One of the dogs that died, Jersey, was the top ranking Akita bitch in the country. An 8th dog is still alive.


----------



## kcscott85 (May 3, 2009)

There was a wanted ad on the local classifieds site here saying for a chocolate Daschund puppy. The person's previous chocolate Daschund puppy had just died from being left in the car while the owners went to the beach. Why bring a dog to the beach if you're going to leave it in the car? I can't even imagine how horrible it would be die that way. Its been high 80s & 90s plus humidity here.


----------



## gbocrafty (Apr 2, 2009)

How very sad. I think I saw the akita at one of the dog shows on Animal planet.
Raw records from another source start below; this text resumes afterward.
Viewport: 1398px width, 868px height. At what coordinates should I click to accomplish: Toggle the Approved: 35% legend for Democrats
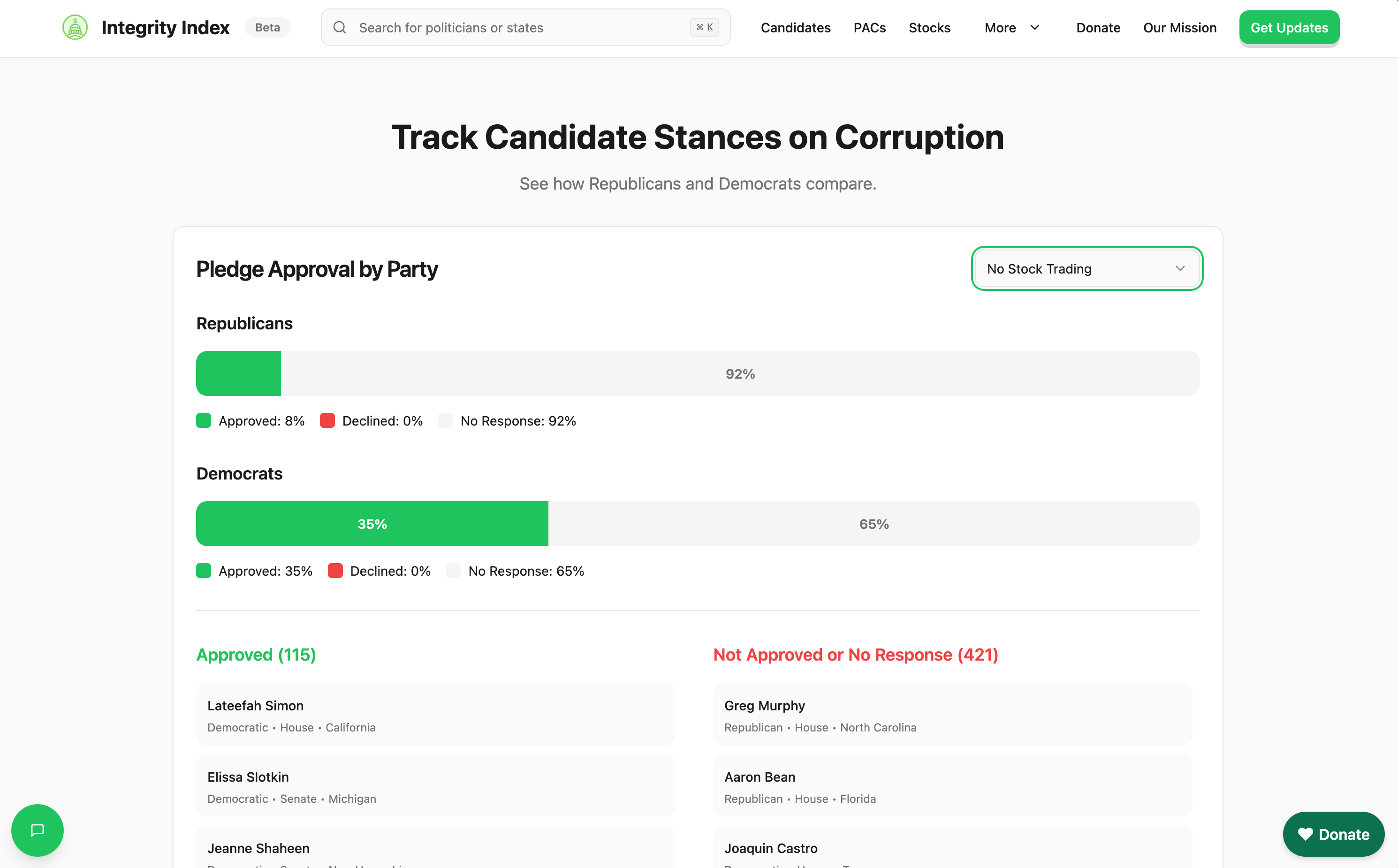tap(254, 570)
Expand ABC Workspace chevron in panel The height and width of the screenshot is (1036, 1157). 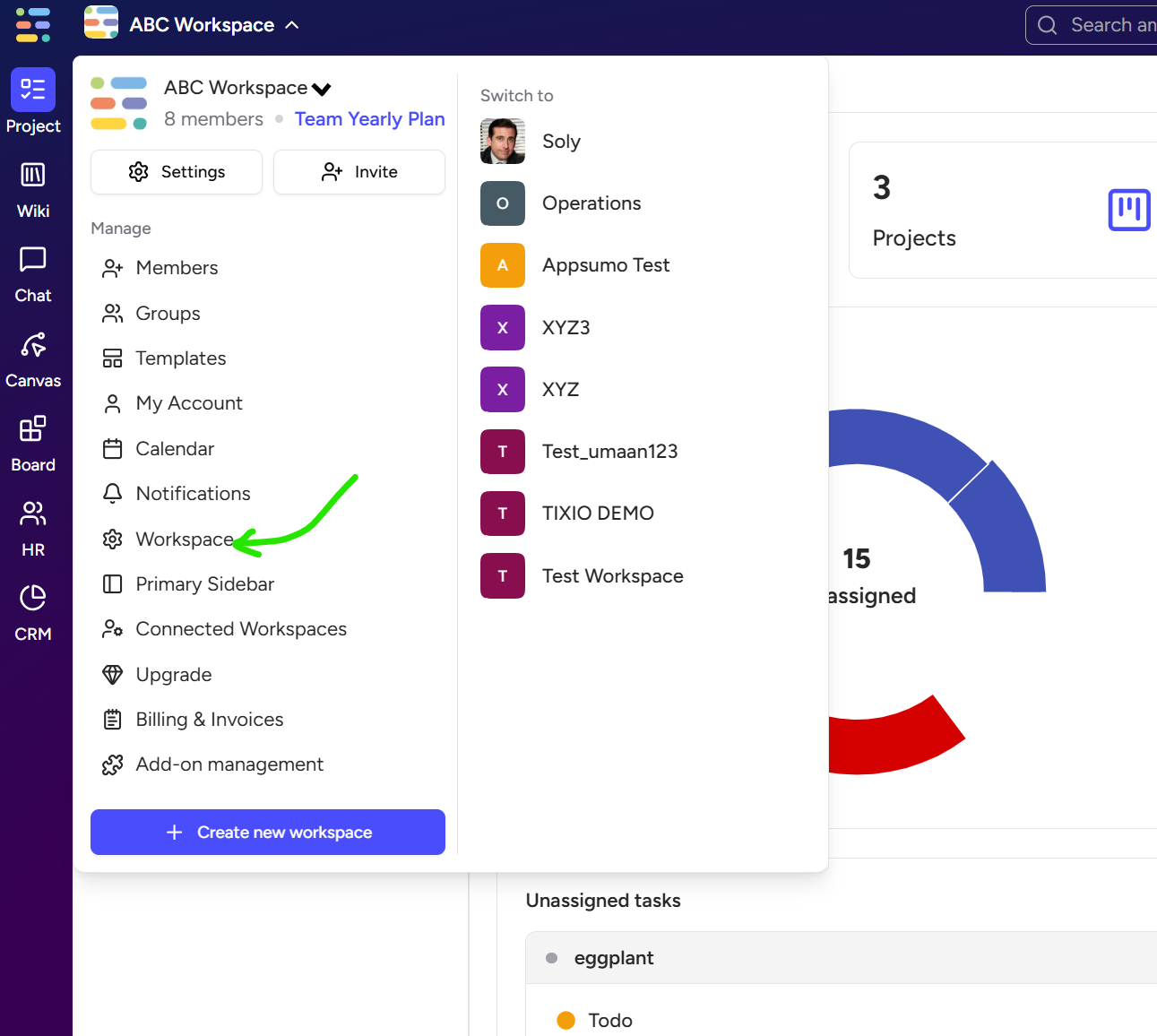click(322, 89)
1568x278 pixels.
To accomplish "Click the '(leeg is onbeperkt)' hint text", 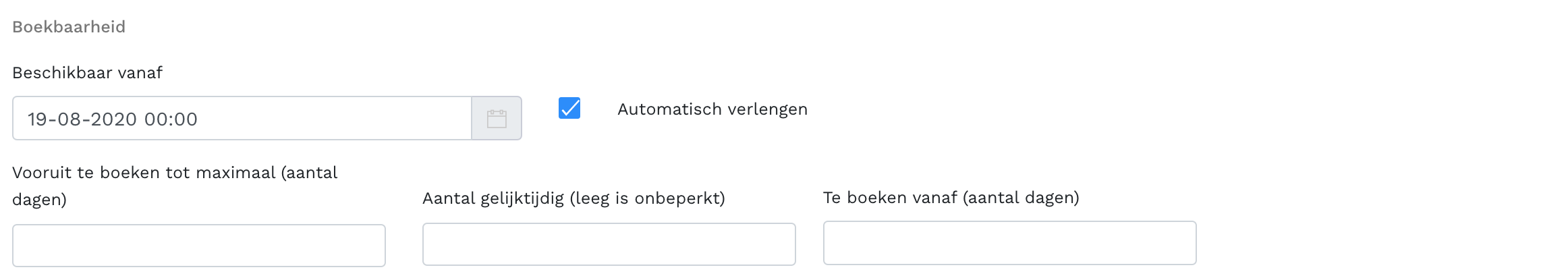I will pos(647,198).
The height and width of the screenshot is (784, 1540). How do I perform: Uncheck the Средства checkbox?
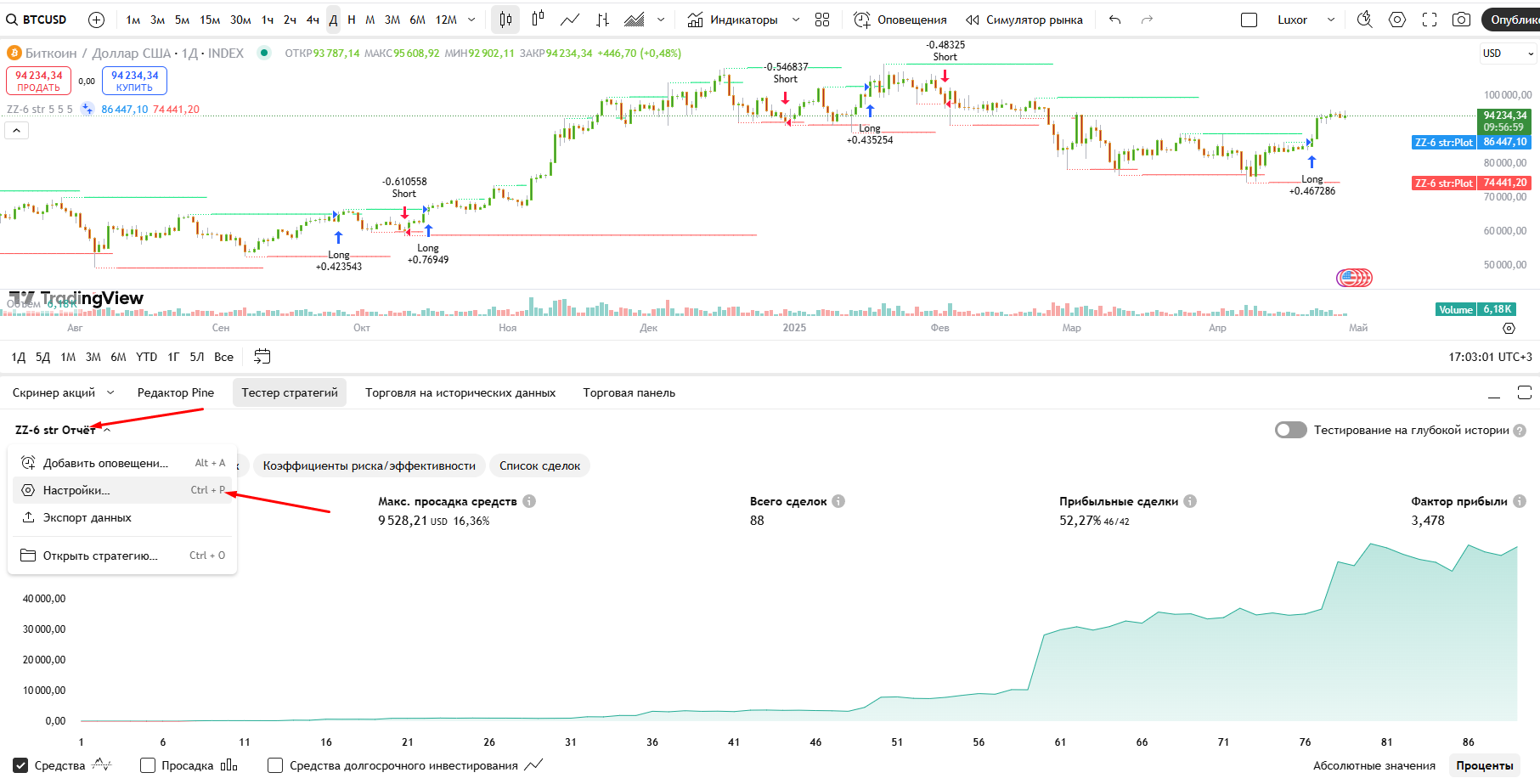click(21, 765)
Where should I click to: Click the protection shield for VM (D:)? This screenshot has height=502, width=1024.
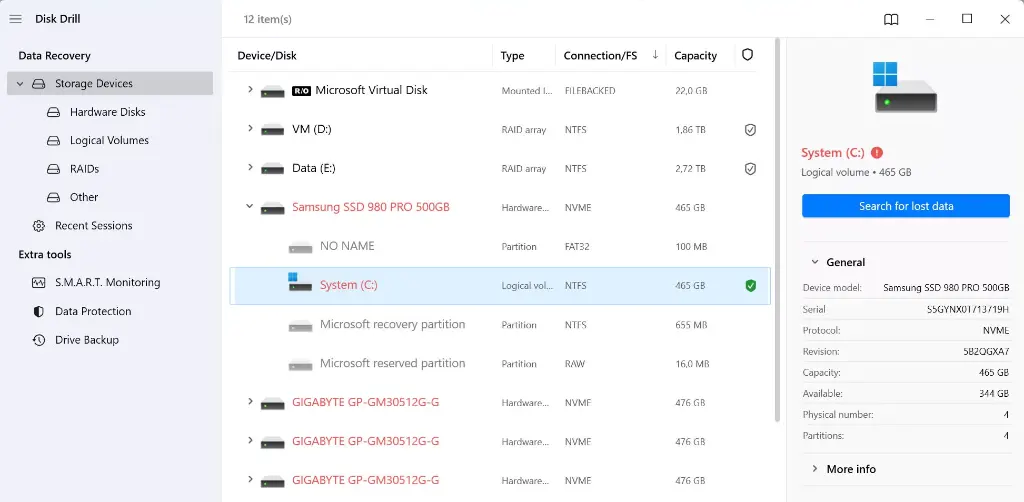coord(750,130)
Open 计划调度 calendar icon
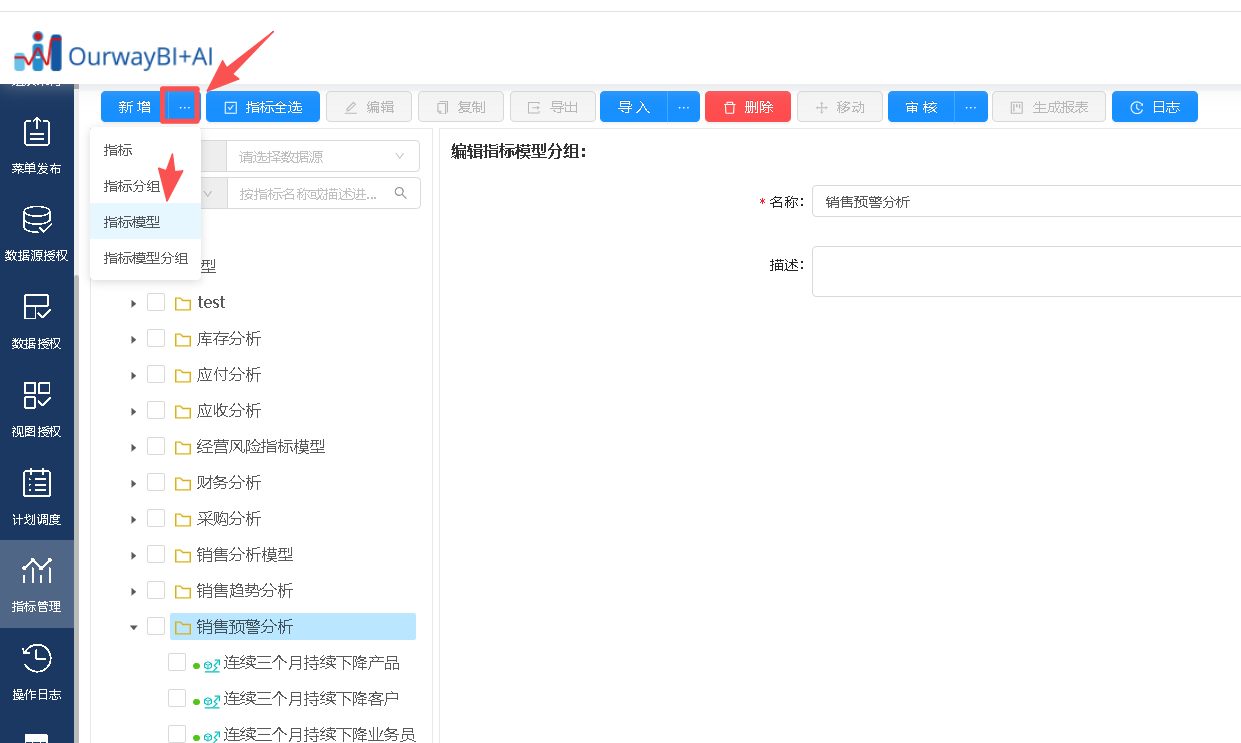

It has been in the high 80's and 90.s here. The other night at 11pm it was 77 degrees.


----------



## Syaoransbear (Sep 25, 2008)

I cannot believe that a garage would be hotter than a vehicle sitting in the driveway filled with 8 dogs. Fans will not cool off anything if they are blowing hot air. It's sad, especially because it was completely preventable.


----------



## arycrest (Feb 28, 2006)

If it was that hot she should have taken the crates in the house where it was cool. She's paid big bucks to care for those animals.

I just checked our weather. It's 1:55AM, the temperature is 79°, the humidity 74%, with a 4 mph breeze.


----------



## selzer (May 7, 2005)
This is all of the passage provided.